Kale is loaded with good stuff!
Due to its nutrient-dense makeup, kale is packed with a multitude of goodies. There is no fat, loads of fibre, vitamins K, A and C, folate, potassium, copper, magnesium, iron, calcium and antioxidants. It actually contains more iron per calorie than beef, and more calcium per calorie than milk.
With its carotenoids and flavonoid antioxidants, kale helps protect against various cancers, can help lower cholesterol levels and, as it is an anti-inflammatory, can also help against arthritis, asthma and autoimmune disorders. Plus, if you’re looking for a detox, kale will help keep your liver healthy.
Buying it While you can buy kale year-round, it is in season from the beginning of winter right through to the beginning of spring. When selecting your bunch, steer clear of any that contain wilted or yellow leaves – they are old and their flavour will be less desirable than fresh leaves.
Storing it After purchase, put a whole bunch of kale in a plastic bag, removing as much of the air as possible, and store it in the crisper for up to five days.
You can eat it both raw and cooked, though raw kale can be quite bitter, so eat the young leaves where possible. You can also reduce the bitterness by adding a pinch of salt, a drizzle of extra virgin olive oil and a squeeze of lemon juice, and massaging into the leaves. Its similarity to silverbeet means you can use kale in recipes that call for the former.
Red winter kale leaves are rather beautiful, so a lovely addition to salads. They’re slightly ruffled and look a little like oak leaves, and their stalks are a stunning purple colour.
Cavolo nero, also known as Tuscan cabbage, has more slender leaves than curly kale and the leaf surface is quite bubbly. The leaves are best eaten when no more than 30cm, as the leaves can become bitter the longer it is grown. Cultivated in almost every backyard in Tuscany and has been at the heart of traditional farmer’s cooking for generations.
It is usually shredded and added to soups such as minestrone and the classic cannellini and vegie-based ribollita, stirred through risotto or pasta dishes or blanched, stuffed or braised.
Curly kale is the most common variety of kale and the variety you will most likely find in bunches at your supermarket or greengrocer. It has large dark green coloured leaves with ruffled curly edges, and a large firm fibrous stalk down the centre.
How to grow kale
A classic leafy green vegetable, kale is one of the easiest plants to grow. Plants will thrive in any average garden soil, either in full sun or very light shade, and will grow happily in pots, tubs or troughs.
• Plant kale seeds either in autumn for leafy greens through winter, or in spring for a warm-season crop. You’ll be able to pick leaves about seven to eight weeks after sowing. Harvest leaves as you need them, or cut the entire matured plant off at the base. Feed plants periodically with a soluble fertiliser to promote new growth.

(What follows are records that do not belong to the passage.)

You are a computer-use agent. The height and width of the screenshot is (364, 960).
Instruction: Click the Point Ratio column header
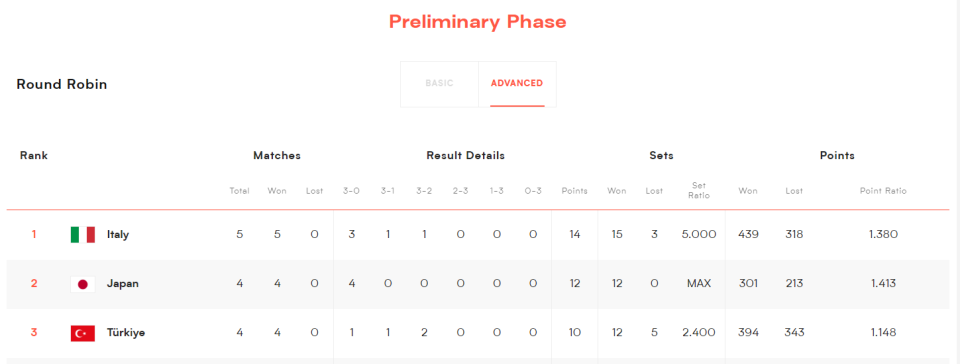pos(883,191)
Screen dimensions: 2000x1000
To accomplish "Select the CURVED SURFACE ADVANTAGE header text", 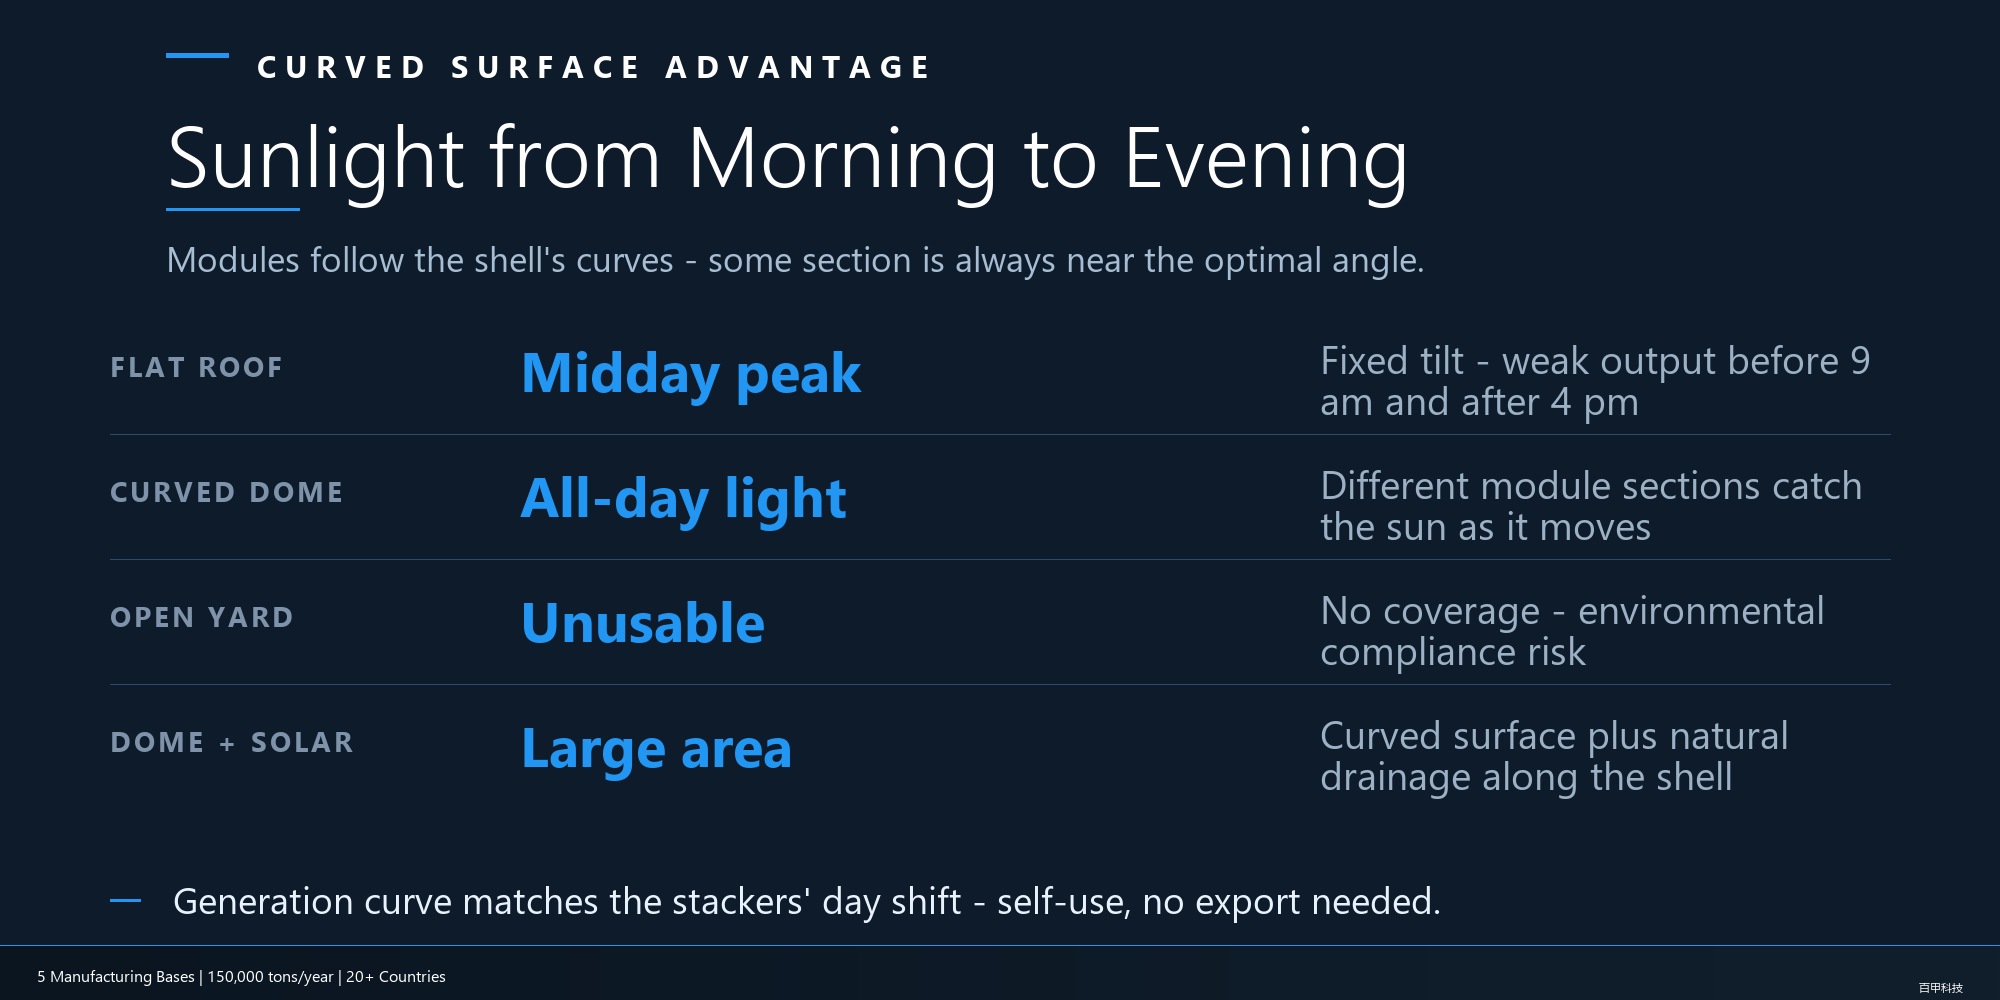I will point(594,67).
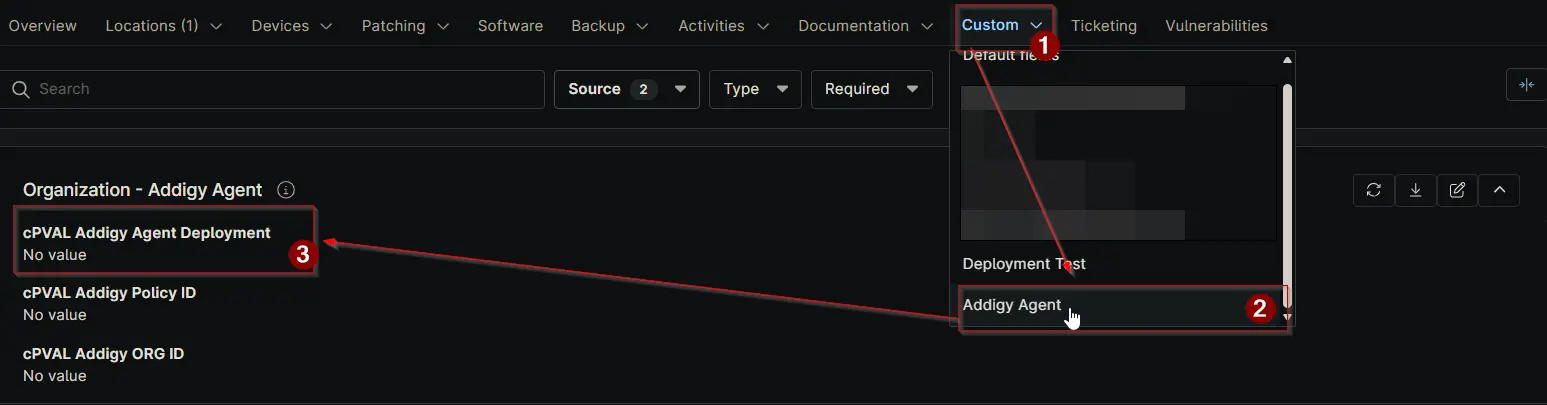Click the info icon beside Organization - Addigy Agent
Image resolution: width=1547 pixels, height=405 pixels.
click(x=286, y=190)
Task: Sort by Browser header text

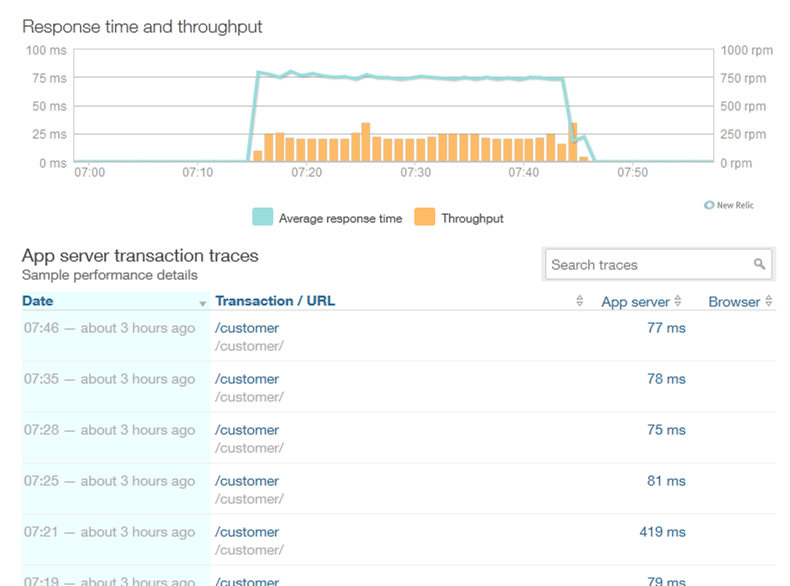Action: tap(734, 302)

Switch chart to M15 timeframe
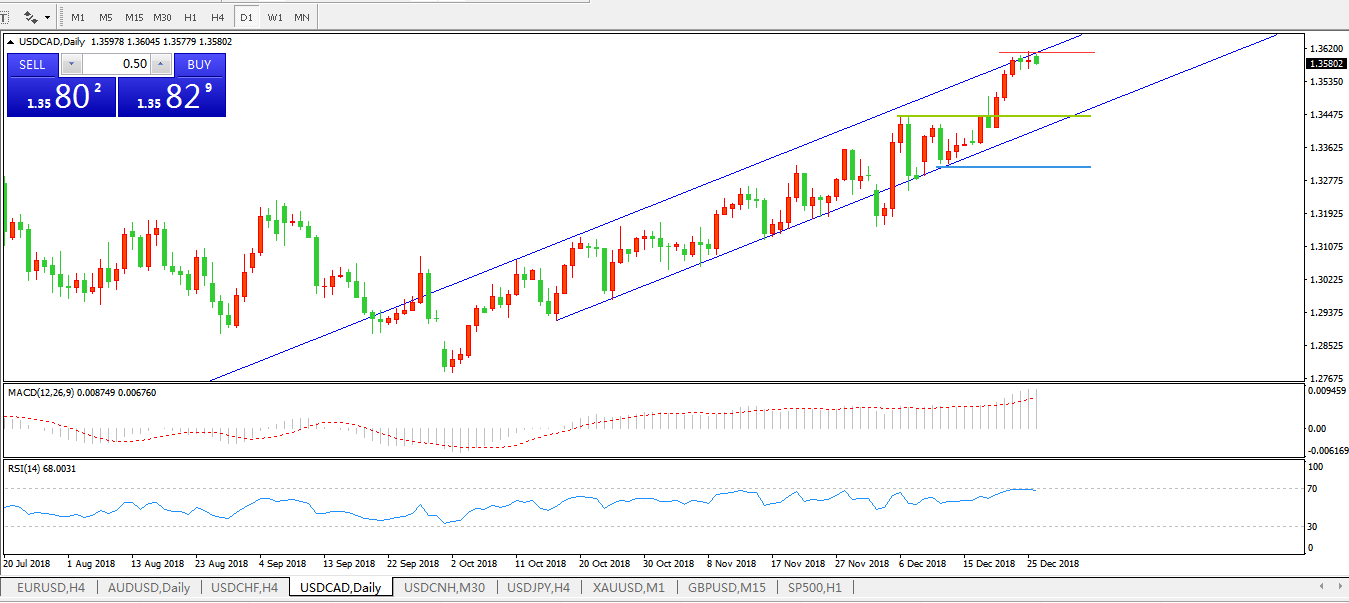pos(134,17)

• For seeds of curly leaved varieties, look for Yates Kale Edible or Kale Red Russian from Mr Fothergill’s. For the larger dark-leaved variety (also known as cavolo nero), seek out Kale Tuscan Black from The Diggers Club.
• For faster results, you can plant kale seedlings. The Oasis range includes Kale Tuscan, Kale Red Russian and Kale Winter Wonder, all of which are sold in Eziplanters containing six seedlings.